After the talk, in the lobby, with bad coffee in my hand and fifteen conversations going simultaneously: this is when the portal pays off. Three people pulled out their phones, opened /widgets/three-documents, and started typing in front of me. One person who came alone ended up exchanging numbers with two strangers because they were sketching the same Both Hands diptych on opposite napkins. The website did not invent the conversation. The website held a place for it to land.
What’s next.
↳ view source: docs/PROJECT-ROADMAP.mdThe talk had a hard deadline. The portal does not. Phase 4 (interactive widgets, demos, diagrams) is being scoped right now — track the issues for what gets built next. A non-exhaustive list of what belongs in there: a Selector simulator, a cut-up generator, a Junior Pipeline diagram, a posse-builder force-directed graph, a daily mastery-gym tracker, a chainsaws-of-history showcase. Some of these I’ll build. Some of these I hope you build, on a fork, on a PR, on a thing of your own that I find on the internet six months from now.
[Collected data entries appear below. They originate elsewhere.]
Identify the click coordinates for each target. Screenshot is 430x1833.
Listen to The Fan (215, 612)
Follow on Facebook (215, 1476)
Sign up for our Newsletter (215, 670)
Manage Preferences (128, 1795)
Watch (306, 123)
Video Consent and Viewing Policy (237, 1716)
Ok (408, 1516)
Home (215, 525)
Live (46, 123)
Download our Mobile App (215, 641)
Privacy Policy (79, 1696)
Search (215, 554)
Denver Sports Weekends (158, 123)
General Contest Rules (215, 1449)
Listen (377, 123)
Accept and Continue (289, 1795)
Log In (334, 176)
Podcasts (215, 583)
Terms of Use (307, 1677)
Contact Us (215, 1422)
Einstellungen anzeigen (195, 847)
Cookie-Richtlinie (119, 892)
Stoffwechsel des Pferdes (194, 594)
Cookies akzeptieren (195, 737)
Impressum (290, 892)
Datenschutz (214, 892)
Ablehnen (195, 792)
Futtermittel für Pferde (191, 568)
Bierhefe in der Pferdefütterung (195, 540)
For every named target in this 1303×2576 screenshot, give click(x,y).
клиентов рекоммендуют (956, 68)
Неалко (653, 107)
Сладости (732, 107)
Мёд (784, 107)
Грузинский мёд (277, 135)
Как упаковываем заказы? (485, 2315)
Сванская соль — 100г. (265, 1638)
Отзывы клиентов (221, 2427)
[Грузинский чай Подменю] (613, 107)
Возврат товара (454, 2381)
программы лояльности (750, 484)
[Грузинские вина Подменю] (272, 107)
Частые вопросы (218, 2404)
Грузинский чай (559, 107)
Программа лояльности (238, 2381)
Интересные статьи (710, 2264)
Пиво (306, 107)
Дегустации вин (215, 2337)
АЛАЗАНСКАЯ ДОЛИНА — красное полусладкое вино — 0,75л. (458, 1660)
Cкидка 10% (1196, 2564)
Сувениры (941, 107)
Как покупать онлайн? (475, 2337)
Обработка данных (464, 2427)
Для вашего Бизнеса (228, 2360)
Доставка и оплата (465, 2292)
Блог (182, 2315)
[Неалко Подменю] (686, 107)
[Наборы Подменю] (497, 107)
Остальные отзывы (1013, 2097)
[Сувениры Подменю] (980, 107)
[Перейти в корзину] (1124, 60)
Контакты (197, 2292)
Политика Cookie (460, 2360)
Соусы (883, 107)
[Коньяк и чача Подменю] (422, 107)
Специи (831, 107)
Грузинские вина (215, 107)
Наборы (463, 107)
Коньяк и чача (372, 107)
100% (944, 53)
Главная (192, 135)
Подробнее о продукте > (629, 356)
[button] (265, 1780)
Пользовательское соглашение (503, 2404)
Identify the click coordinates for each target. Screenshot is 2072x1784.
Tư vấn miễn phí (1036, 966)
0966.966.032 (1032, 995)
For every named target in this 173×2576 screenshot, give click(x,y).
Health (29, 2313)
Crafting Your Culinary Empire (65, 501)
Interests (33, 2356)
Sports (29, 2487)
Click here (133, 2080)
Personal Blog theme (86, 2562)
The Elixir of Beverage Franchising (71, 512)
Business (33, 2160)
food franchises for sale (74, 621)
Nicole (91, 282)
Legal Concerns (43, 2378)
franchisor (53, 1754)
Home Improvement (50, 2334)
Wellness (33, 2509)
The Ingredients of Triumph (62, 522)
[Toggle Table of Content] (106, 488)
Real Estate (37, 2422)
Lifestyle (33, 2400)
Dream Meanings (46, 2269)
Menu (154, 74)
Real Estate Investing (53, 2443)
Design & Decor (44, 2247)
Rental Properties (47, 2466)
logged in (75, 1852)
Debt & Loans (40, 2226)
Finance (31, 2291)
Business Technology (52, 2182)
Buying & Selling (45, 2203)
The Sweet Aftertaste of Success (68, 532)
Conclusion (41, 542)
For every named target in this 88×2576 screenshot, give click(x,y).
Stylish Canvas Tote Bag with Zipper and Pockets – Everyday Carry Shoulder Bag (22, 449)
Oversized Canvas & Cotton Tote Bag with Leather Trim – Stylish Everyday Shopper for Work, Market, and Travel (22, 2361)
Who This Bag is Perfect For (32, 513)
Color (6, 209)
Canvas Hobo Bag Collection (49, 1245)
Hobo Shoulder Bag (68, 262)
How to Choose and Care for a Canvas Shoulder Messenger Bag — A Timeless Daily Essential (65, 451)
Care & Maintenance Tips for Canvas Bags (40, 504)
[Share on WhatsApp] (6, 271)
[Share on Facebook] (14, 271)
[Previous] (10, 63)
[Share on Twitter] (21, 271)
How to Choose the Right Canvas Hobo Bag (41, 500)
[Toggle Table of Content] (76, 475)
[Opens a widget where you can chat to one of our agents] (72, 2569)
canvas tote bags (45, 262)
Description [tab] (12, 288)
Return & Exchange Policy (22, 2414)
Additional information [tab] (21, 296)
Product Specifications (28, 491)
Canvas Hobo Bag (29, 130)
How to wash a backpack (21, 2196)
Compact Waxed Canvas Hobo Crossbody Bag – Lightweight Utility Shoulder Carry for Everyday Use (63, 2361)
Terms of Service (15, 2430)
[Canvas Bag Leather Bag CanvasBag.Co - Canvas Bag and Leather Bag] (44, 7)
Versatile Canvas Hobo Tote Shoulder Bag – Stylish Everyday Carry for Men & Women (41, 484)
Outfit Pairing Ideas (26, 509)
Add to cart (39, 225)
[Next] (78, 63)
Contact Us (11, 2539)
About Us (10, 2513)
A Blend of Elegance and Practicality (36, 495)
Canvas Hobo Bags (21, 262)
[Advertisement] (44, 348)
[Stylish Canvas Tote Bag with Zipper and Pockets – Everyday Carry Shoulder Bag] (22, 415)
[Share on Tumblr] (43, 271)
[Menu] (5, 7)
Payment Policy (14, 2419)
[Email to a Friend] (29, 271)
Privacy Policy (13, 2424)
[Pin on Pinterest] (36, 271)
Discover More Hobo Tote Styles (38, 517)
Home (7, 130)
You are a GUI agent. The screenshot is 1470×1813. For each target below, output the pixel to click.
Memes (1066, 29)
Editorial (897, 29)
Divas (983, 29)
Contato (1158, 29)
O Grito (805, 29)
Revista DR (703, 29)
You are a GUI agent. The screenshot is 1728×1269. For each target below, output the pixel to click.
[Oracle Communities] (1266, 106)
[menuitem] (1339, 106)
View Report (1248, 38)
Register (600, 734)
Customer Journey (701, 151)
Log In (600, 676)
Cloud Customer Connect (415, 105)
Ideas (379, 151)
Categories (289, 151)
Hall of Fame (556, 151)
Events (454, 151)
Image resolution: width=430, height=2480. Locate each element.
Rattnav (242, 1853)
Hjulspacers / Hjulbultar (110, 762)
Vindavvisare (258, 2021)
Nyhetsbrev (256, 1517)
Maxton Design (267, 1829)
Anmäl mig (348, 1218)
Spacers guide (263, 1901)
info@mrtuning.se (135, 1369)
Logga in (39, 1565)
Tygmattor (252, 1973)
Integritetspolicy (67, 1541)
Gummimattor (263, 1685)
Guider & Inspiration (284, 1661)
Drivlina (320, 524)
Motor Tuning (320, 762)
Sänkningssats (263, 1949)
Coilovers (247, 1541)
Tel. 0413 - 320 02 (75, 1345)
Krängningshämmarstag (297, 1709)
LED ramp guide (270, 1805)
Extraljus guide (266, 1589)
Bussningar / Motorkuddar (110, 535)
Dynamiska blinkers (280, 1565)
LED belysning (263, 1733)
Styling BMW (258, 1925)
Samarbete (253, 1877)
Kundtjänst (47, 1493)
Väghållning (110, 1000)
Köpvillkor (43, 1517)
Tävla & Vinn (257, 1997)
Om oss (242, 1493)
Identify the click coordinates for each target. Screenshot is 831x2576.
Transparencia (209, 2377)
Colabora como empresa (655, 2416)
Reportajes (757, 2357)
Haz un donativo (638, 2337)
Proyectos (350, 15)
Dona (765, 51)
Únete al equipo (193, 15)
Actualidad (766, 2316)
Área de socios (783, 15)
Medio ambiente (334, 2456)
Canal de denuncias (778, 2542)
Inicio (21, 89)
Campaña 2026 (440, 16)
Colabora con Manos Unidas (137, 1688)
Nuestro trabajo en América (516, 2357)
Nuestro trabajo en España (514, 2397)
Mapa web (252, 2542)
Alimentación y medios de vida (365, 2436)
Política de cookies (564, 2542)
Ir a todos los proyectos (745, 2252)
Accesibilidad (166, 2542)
Closer in: Cloudflare Pages staging URL goes live the moment the project is connected to this repo. R2 imagery threads through the slide reel and the lineage thumbnails the moment the bucket has credentials. Per-slide audio plays the moment the rehearsal mp3s are uploaded. Pattern Finder calls Claude the moment the API key lands in Worker secrets. The Release Day submission portal posts to Notion the moment the integration token is in the right place. None of this is blocked by code. All of it is one configuration change away.
And on May 29 — Release Day — the actual point of all of this lands. Pick up the tool. Use it wrong. Share what you learn. Build a posse. Make something imperfect by the deadline. Bring it. The site will be ready. The room already is.